The Timaru's Herald's unique tribute to the late David Bowie Photo: supplied

The following day, Melbourne's main daily paper The Age copied the idea, offering "profound respect to The Timaru Herald" for it. In the UK, Metro called it “adorable,” but added: "By the looks of it, residents of the southern port city aren’t quite as trendy as Mr Bowie was".

Bit harsh. Not many people are.

But harsher still was Richard Metzger on the the Dangerous Minds blog in the US, who declared it the world's worst Bowie tribute and a work of “magnificent and dumbfounding stupidity” which reflected badly on the paper. 

If you’ve ever toiled at a daily newspaper you’ll know how many layers—copy editors, photo editors, editor editors, graphic designers—are between what you initially write and what ends up on the printed page. Who along the way looked at this in the hallowed halls of the Timaru Herald, and gave the thumbs up?

The answer to that came in the paper itself soon after. 

In his weekly column last weekend, Timaru Herald news director Grant Shimmin wrote: 

Full disclosure here: Tuesday was my birthday and I took the day off, so I had absolutely no input into the exercise, but I love it, because reporter Chris Hyde’s idea is truly brilliant in its simplicity.

Timaru Herald reporter Chris Hyde told Mediawatch he had not been saving the joke up, and waiting for Bowie to die. The idea came to him round midnight after David Bowie when he was listening to the old songs, including Space Oddity.

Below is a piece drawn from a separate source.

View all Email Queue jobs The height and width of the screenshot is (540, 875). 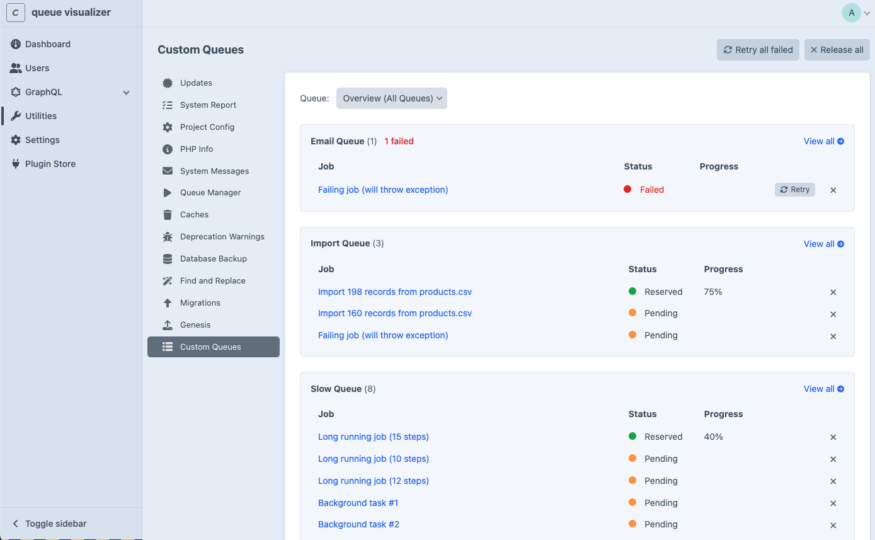click(x=823, y=141)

"It's always hard to find a local angle when someone of that magnitude dies. I thought this would be a quirky way of doing it, and someting to brighten up the day," he said.

No-one reacted badly to it locally, he said, though some people felt Timaru had been painted in a poor light when the story went global. And Chris Hyde did worry that some of the local folks (and their shirts) pictured in the tribute were then ridiculed on social media, and punished just for playing along with his idea for the paper.

Given that the line in Space Oddity is actually about unwelcome media attention for Major Tom, is it also ironic it prompted the paper to stop locals on the street to ask about their shirts for the tribute?

Possibly, but sometimes a little Sorrow comes with Fame.